J. C. Penney is the stuff of American business legend. Founded more than a century ago in a small Wyoming town by a man with a name tailor-made for retail—James Cash Penney—it built a reputation for quality and value, weathering the Great Depression and becoming one of the country’s preeminent department stores. The chain, which relocated to Plano in 1992, is the largest Texas-based retailer in the country. It has 1,100 stores nationwide, $13 billion in annual sales, and 116,000 employees. And it now teeters on the verge of financial ruin.
Rarely in the annals of American retail has there been such a swift and devastating collapse of a shopping icon. “Penney’s destroyed themselves,” says Howard Davidowitz, the chairman of Davidowitz & Associates, a national retail consulting and investment banking firm in New York. “You can’t recover from this.”
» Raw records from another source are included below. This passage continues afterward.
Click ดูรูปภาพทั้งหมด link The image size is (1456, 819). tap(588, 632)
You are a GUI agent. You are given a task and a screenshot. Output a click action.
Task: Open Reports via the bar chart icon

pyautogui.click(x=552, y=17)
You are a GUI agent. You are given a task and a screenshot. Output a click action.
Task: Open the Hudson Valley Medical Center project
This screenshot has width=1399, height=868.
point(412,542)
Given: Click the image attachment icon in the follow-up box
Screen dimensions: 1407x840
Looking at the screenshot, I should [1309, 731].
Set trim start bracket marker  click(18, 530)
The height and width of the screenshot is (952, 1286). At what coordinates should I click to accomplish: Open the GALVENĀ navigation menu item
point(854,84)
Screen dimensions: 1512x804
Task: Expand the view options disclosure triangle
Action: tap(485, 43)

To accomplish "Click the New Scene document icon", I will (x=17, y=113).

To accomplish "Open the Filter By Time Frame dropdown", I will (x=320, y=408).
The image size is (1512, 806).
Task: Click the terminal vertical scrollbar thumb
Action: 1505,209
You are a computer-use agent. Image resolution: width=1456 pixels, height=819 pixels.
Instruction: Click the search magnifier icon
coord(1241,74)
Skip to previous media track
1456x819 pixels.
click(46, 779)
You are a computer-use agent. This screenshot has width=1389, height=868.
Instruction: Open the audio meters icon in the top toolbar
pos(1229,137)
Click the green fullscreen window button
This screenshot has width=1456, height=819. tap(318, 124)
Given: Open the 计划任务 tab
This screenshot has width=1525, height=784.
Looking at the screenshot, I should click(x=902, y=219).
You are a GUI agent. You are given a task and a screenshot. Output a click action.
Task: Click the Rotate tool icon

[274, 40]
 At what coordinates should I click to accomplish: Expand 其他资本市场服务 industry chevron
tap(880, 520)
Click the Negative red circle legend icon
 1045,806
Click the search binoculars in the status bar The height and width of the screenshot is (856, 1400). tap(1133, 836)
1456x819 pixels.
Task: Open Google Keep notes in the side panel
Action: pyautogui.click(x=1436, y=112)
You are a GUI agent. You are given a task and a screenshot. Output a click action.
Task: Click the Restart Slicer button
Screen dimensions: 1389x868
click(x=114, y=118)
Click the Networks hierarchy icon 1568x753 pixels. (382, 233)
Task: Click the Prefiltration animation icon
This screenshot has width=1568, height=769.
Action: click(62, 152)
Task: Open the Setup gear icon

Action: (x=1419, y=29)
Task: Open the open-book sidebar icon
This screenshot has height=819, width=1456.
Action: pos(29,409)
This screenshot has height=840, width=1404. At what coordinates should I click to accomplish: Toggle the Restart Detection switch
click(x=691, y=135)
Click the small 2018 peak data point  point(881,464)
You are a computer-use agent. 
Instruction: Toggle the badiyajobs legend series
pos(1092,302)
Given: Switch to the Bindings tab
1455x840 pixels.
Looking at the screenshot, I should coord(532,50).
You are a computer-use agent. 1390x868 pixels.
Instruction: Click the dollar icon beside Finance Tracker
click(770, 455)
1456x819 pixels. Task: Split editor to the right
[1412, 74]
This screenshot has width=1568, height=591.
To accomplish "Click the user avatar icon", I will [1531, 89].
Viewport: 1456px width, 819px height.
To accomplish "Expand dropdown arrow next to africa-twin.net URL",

By “this,” Davidowitz is referring to four factors that have brought the company to the edge of bankruptcy: the collapse of the middle-market retail sector, the recent recession and anemic recovery, the ill-advised actions of an activist shareholder who was out of his element, and the cult of the celebrity chief executive. Penney likely could have survived one or two of these afflictions. But the combination of all four may prove to be more than the company can take; this holiday season is the most crucial in Penney’s 111-year history, and the outlook isn’t good.
Since the story was written, analysts have continued to watch the Christmas season, which looks like it will be a difficult one for Penney’s, as well as its rivals. In an effort to goose sale’s before year’s end, the company is already gearing up for a massive post-Christmas sale. The question, of course, is whether it will be enough to save Penney’s.